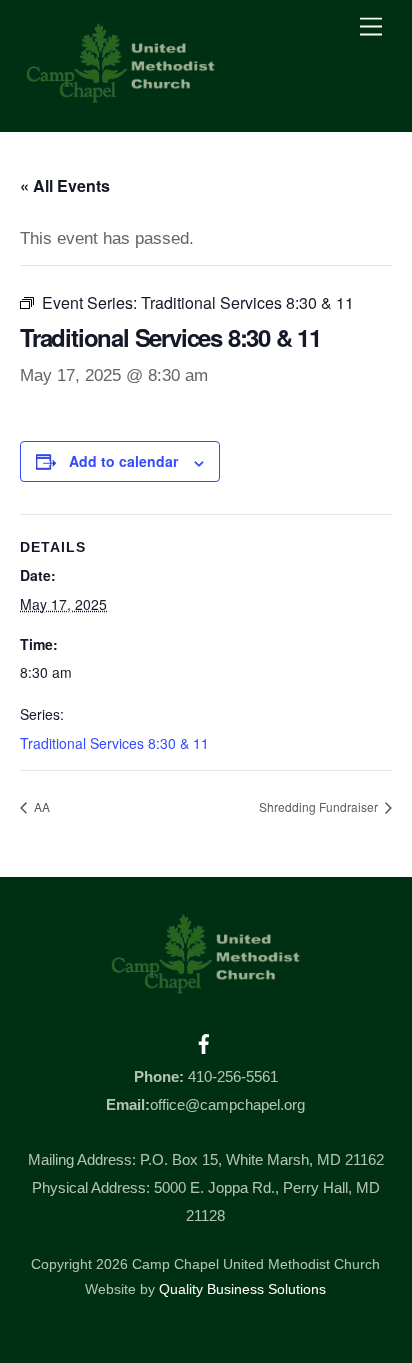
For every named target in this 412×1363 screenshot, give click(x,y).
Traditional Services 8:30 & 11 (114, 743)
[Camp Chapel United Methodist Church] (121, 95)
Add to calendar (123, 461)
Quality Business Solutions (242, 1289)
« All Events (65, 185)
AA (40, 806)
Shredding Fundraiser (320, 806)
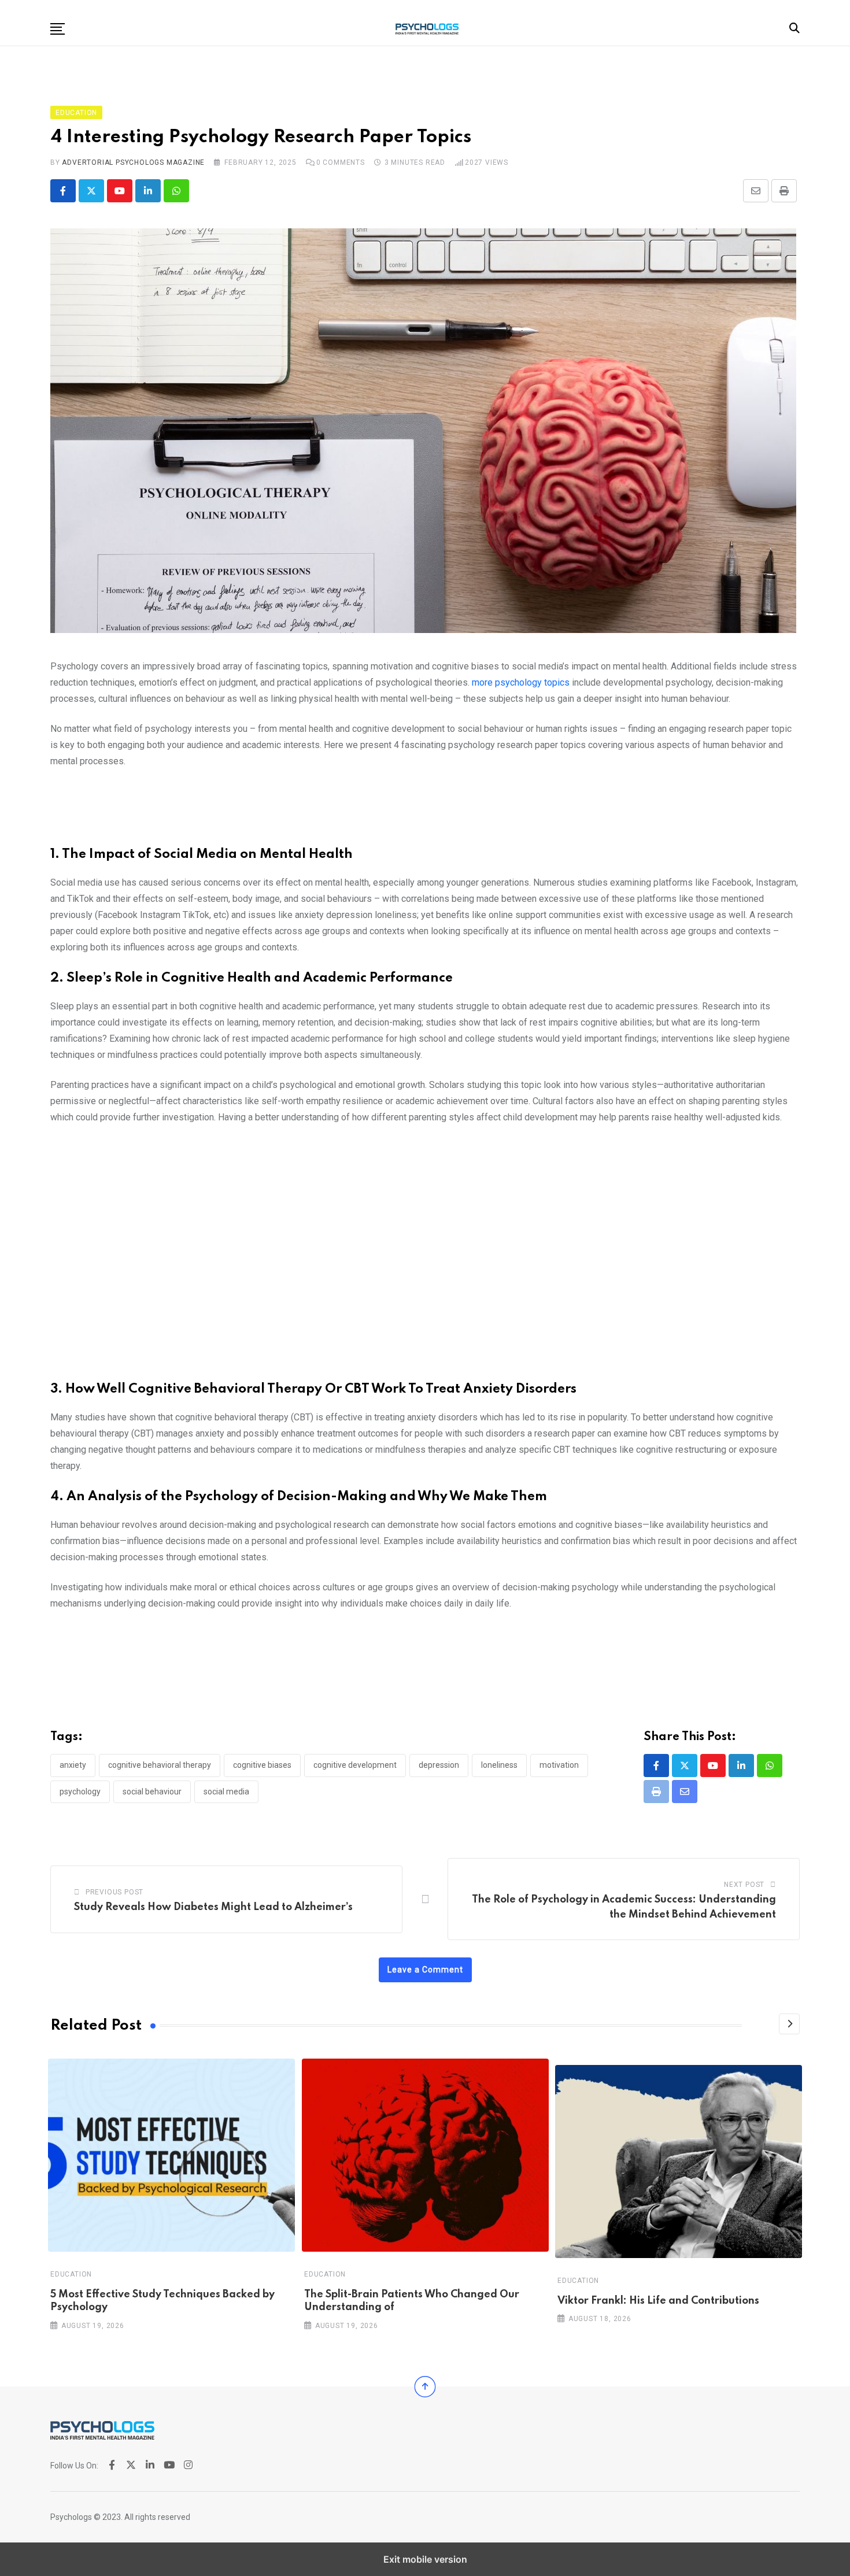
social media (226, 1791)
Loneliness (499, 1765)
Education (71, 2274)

• What the task asks:
Please set down the lines above word for word and leave out the pictures.

• Result:
For every named target in this 412×1363 screenshot, give click(x,y).
Traditional Services 8:30 & 11 (114, 743)
[Camp Chapel United Methodist Church] (121, 95)
Add to calendar (123, 461)
Quality Business Solutions (242, 1289)
« All Events (65, 185)
AA (40, 806)
Shredding Fundraiser (320, 806)
social media (226, 1791)
Loneliness (499, 1765)
Education (71, 2274)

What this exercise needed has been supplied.